HARLINGEN — Like other state governments heads, Mayor Chris Boswell on Tuesday declared a local state of disaster as Texas braced for more power outages.
The Electric Reliability Council of Texas, or ERCOT, is requesting electric companies such as AEP Texas to cut more power as customers continued to struggle days after a series of Arctic cold fronts pushed in near-record low temperatures.
“It’s turned out to be a real disaster,” Boswell said after signing the city’s disaster declaration following President Joe Biden’s and Gov. Greg Abbott’s disaster declarations.
“We want to make sure our critical infrastructure such as our water treatment plant, hospitals, dialysis centers and facilities critical to health and well-being are prioritized,” Boswell said.
Boswell said ERCOT’s requests were leading to rolling blackouts across the state.
“We’ve been talking to AEP yesterday and today about the situation,” he said. “It seems AEP is doing all it can given the limited supply of power at the time.”
Boswell’s declaration aims “to help prevent the imminent threat of widespread or severe damage, injury or loss of life or property resulting from ongoing freezing weather conditions and the associated rolling blackouts dictated by the Electric Reliability Council of Texas,” a city press release states, referring to the agency managing the state’s power grid.
The federal declaration authorizes the Federal Emergency Management Agency “to provide emergency protective measures for mass care and sheltering,” the press release states.

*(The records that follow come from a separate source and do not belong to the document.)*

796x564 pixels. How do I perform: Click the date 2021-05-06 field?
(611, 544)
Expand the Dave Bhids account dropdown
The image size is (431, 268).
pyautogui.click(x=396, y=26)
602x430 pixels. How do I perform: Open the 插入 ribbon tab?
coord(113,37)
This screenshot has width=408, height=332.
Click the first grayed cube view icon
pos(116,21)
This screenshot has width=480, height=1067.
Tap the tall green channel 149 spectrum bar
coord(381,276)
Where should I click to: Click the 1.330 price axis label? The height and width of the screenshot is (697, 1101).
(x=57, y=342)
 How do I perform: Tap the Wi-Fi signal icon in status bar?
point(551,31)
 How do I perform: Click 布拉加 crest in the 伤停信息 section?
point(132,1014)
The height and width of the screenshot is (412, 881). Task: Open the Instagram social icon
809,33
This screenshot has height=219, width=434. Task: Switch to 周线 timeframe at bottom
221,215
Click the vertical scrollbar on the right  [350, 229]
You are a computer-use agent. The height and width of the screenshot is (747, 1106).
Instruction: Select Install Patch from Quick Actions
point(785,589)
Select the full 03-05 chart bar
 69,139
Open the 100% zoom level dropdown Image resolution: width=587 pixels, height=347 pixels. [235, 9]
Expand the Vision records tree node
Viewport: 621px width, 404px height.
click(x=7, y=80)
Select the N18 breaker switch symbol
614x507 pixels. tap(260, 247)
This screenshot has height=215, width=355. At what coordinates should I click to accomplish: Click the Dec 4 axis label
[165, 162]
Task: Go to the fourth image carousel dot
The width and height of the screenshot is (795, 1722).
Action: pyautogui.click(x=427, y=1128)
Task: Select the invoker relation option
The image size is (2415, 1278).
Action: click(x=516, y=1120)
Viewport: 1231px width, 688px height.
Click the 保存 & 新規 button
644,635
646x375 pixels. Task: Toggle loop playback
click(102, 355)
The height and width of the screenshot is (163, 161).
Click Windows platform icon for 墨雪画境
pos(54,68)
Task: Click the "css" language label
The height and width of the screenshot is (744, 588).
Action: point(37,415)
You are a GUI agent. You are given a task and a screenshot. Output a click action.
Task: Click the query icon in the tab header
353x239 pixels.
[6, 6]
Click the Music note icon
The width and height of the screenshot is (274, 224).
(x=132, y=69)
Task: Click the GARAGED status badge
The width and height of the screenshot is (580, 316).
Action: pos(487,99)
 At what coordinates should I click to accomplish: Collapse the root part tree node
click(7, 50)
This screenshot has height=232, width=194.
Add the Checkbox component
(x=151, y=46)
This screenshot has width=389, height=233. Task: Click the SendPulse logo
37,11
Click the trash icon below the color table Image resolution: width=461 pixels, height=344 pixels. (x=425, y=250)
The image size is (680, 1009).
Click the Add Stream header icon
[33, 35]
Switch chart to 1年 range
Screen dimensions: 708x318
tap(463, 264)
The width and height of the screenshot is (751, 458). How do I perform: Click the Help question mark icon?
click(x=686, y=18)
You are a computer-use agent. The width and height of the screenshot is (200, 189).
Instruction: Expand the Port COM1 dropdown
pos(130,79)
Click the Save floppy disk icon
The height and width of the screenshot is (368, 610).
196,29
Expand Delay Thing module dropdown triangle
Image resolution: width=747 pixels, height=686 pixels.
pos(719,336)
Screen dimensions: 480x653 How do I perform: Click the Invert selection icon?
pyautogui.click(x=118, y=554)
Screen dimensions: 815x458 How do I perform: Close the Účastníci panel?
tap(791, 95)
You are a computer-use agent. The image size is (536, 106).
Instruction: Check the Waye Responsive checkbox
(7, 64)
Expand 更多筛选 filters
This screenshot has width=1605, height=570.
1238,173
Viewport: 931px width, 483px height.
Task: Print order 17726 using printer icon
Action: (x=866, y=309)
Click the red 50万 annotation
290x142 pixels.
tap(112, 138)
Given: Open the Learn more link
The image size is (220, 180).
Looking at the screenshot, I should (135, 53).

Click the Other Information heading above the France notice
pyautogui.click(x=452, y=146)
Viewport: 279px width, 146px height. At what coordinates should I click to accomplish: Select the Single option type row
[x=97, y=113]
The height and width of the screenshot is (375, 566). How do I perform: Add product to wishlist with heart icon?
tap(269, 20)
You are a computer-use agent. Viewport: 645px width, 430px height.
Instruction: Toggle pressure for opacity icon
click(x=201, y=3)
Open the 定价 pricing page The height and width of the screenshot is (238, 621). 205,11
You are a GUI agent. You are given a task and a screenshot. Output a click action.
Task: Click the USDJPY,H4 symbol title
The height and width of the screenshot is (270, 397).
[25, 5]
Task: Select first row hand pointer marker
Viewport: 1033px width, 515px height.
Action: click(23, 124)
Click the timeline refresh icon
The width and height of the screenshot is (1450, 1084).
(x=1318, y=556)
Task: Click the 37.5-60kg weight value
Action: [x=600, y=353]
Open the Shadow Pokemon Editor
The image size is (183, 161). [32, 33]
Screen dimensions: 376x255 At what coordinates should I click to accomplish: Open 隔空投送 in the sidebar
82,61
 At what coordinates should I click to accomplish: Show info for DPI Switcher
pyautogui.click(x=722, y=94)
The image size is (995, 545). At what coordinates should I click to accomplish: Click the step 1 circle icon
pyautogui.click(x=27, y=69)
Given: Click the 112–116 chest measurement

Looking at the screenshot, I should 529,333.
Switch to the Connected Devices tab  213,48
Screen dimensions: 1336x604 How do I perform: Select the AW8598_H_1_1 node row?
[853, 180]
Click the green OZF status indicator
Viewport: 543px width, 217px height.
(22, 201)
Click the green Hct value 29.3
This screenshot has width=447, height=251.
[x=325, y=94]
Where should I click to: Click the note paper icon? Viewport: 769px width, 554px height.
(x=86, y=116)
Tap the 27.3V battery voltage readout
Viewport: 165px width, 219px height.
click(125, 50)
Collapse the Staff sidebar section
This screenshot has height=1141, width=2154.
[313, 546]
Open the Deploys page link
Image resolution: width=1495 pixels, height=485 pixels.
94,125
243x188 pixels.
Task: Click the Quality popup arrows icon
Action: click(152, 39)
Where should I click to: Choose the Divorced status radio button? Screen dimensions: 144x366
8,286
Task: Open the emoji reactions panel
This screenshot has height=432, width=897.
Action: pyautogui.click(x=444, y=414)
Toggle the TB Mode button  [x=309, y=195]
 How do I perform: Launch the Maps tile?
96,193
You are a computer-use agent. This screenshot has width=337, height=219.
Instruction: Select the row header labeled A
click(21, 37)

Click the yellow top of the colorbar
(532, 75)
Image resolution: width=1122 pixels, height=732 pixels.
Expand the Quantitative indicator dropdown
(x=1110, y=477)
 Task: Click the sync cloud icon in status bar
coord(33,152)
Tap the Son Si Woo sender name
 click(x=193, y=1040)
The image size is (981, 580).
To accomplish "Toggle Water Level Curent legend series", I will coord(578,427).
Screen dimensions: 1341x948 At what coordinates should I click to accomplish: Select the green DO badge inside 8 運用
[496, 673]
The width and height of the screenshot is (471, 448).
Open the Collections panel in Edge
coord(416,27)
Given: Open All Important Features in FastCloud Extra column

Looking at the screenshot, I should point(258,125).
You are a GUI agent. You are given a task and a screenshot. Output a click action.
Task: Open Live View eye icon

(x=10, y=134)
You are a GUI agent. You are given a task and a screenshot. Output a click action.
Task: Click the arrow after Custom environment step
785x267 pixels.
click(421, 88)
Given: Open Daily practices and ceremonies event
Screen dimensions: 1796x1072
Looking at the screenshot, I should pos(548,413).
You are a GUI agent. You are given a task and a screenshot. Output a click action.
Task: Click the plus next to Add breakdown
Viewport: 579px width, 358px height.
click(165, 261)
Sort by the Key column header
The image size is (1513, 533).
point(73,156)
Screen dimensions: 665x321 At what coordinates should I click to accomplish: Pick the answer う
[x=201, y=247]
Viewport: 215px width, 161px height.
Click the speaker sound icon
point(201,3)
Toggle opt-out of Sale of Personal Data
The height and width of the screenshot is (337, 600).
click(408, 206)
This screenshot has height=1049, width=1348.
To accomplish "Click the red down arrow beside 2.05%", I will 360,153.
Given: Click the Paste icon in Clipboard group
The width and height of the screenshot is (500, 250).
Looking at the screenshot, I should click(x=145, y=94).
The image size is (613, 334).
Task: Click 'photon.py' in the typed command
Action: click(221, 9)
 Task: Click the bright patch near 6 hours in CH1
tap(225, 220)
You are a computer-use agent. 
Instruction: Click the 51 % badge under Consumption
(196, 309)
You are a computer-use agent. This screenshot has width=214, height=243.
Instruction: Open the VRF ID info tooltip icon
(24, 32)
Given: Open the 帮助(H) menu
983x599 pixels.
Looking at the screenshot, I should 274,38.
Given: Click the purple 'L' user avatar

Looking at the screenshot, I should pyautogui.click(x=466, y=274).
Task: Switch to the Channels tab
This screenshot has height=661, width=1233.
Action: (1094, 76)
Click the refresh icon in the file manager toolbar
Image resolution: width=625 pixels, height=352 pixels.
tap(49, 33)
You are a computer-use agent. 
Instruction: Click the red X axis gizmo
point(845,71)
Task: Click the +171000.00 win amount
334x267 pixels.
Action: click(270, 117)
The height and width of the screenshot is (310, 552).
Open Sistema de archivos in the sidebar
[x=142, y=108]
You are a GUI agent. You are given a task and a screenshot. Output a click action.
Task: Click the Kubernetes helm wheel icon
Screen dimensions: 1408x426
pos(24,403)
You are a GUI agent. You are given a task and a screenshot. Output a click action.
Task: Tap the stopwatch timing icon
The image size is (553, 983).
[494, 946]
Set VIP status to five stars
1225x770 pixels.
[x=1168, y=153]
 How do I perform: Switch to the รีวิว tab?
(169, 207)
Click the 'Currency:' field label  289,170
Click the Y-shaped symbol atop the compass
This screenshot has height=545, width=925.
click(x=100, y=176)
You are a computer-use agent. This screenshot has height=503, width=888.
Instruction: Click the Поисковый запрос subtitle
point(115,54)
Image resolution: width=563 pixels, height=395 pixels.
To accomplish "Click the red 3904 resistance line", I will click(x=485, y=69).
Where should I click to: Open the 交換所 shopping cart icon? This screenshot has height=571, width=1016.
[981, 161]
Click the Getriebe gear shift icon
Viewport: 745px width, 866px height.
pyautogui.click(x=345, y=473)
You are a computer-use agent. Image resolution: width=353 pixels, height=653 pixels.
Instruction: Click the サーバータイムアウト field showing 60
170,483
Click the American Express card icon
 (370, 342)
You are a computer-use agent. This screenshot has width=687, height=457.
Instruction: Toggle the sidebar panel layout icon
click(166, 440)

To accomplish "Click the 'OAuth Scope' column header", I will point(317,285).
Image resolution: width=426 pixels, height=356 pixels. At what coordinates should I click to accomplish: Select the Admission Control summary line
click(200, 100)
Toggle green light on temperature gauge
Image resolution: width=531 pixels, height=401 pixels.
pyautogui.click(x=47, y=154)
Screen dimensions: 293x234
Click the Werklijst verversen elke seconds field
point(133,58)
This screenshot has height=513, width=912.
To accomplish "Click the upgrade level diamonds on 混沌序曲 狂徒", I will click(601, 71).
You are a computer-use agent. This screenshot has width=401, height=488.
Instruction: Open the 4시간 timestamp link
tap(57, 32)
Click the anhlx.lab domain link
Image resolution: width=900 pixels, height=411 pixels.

Meanwhile, Boswell’s declaration opens the way for federal reimbursements of local costs resulting from emergencies stemming from the historic cold wave.
More power outages
At AEP offices, officials did not know the extent of ERCOT’s request for more controlled power outages.
“They’re requesting more controlled outages,” said Eladio Jaimez, an AEP spokesman.
“One of their jobs is to request outages of the electricity companies like AEP Texas to relieve some of the load and to avoid long-term outages and damage to the grid,” Jaimez said.
“At this moment, we continue to work with ERCOT as they continue to request that we remove additional electric load from the electric grid,” he said. “In other words, they’re requesting more controlled outages.”
Officials don’t know when the company will restore power in the Rio Grande Valley, where 137,000 of AEP’s 337,000 regional customers went without power Tuesday.
“AEP Texas is working with ERCOT to give us permission to begin service restoration to customers,” Jaimez said. “There is no date as to when this might happen.”